• Given exercise 1: In the thread on Racket's foldl, what result does Racket give for (foldl - 0 '(1 2 3 4))?
• Given exercise 2: Pick up the thread on Racket's foldl after its last sentence and extend its historical update.

• Source extract:
◇ ◇ ◇ ◇ ◇
In Haskell, like in many other functional languages, the function foldl is defined such that, for example, foldl (-) 0 [1,2,3,4] = -10.

This is OK, because foldl (-) 0 [1, 2,3,4] is, by definition, ((((0 - 1) - 2) - 3) - 4).

But, in Racket, (foldl - 0 '(1 2 3 4)) is 2, because Racket "intelligently" calculates like this: (4 - (3 - (2 - (1 - 0)))), which indeed is 2.

Of course, if we define auxiliary function flip, like this:

(define (flip bin-fn)
  (lambda (x y)
    (bin-fn y x)))

then we could in Racket achieve the same behavior as in Haskell: instead of (foldl - 0 '(1 2 3 4)) we can write: (foldl (flip -) 0 '(1 2 3 4))

The question is: Why is foldl in racket defined in such an odd (nonstandard and nonintuitive) way, differently than in any other language?

  • 1
    FWIW, Chez Scheme's fold-left is consistent with what you're expecting: (fold-left - 0 '(1 2 3 4)) is -10 and (fold-left cons '() '(1 2 3 4)) is ((((() . 1) . 2) . 3) . 4).
    – erjiang
    Jan 13, 2012 at 2:21

4 Answers 4

  • The Haskell definition is not uniform. In Racket, the function to both folds have the same order of inputs, and therefore you can just replace foldl by foldr and get the same result. If you do that with the Haskell version you'd get a different result (usually) — and you can see this in the different types of the two.

    (In fact, I think that in order to do a proper comparison you should avoid these toy numeric examples where both of the type variables are integers.)

  • This has the nice byproduct where you're encouraged to choose either foldl or foldr according to their semantic differences. My guess is that with Haskell's order you're likely to choose according to the operation. You have a good example for this: you've used foldl because you want to subtract each number — and that's such an "obvious" choice that it's easy to overlook the fact that foldl is usually a bad choice in a lazy language.

  • Another difference is that the Haskell version is more limited than the Racket version in the usual way: it operates on exactly one input list, whereas Racket can accept any number of lists. This makes it more important to have a uniform argument order for the input function).

  • Finally, it is wrong to assume that Racket diverged from "many other functional languages", since folding is far from a new trick, and Racket has roots that are far older than Haskell (or these other languages). The question could therefore go the other way: why is Haskell's foldl defined in a strange way? (And no, (-) is not a good excuse.)

Historical update:

Since this seems to bother people again and again, I did a little bit of legwork. This is not definitive in any way, just my second-hand guessing. Feel free to edit this if you know more, or even better, email the relevant people and ask. Specifically, I don't know the dates where these decisions were made, so the following list is in rough order.

  • First there was Lisp, and no mention of "fold"ing of any kind. Instead, Lisp has reduce which is very non-uniform, especially if you consider its type. For example, :from-end is a keyword argument that determines whether it's a left or a right scan and it uses different accumulator functions which means that the accumulator type depends on that keyword. This is in addition to other hacks: usually the first value is taken from the list (unless you specify an :initial-value). Finally, if you don't specify an :initial-value, and the list is empty, it will actually apply the function on zero arguments to get a result.
◇ ◇ ◇ ◇ ◇
• Given data:
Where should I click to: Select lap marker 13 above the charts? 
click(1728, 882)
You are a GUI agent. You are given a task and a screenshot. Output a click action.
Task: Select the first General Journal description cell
◇ ◇ ◇ ◇ ◇
• Final result 1: Racket gives 2.

• Final result 2:
    All of this means that reduce is usually used for what its name suggests: reducing a list of values into a single value, where the two types are usually the same. The conclusion here is that it's serving a kind of a similar purpose to folding, but it's not nearly as useful as the generic list iteration construct that you get with folding. I'm guessing that this means that there's no strong relation between reduce and the later fold operations.

  • The first relevant language that follows Lisp and has a proper fold is ML. The choice that was made there, as noted in newacct's answer below, was to go with the uniform types version (ie, what Racket uses).

  • The next reference is Bird & Wadler's ItFP (1988), which uses different types (as in Haskell). However, they note in the appendix that Miranda has the same type (as in Racket).

  • Miranda later on switched the argument order (ie, moved from the Racket order to the Haskell one). Specifically, that text says:

    WARNING - this definition of foldl differs from that in older versions of Miranda. The one here is the same as that in Bird and Wadler (1988). The old definition had the two args of `op' reversed.

  • Haskell took a lot of stuff from Miranda, including the different types. (But of course I don't know the dates so maybe the Miranda change was due to Haskell.) In any case, it's clear at this point that there was no consensus, hence the reversed question above holds.

  • OCaml went with the Haskell direction and uses different types

  • I'm guessing that "How to Design Programs" (aka HtDP) was written at roughly the same period, and they chose the same type. There is, however, no motivation or explanation — and in fact, after that exercise it's simply mentioned as one of the built-in functions.

    Racket's implementation of the fold operations was, of course, the "built-ins" that are mentioned here.

  • Then came SRFI-1, and the choice was to use the same-type version (as Racket). This decision was question by John David Stone, who points at a comment in the SRFI that says

    Note: MIT Scheme and Haskell flip F's arg order for their reduce and fold functions.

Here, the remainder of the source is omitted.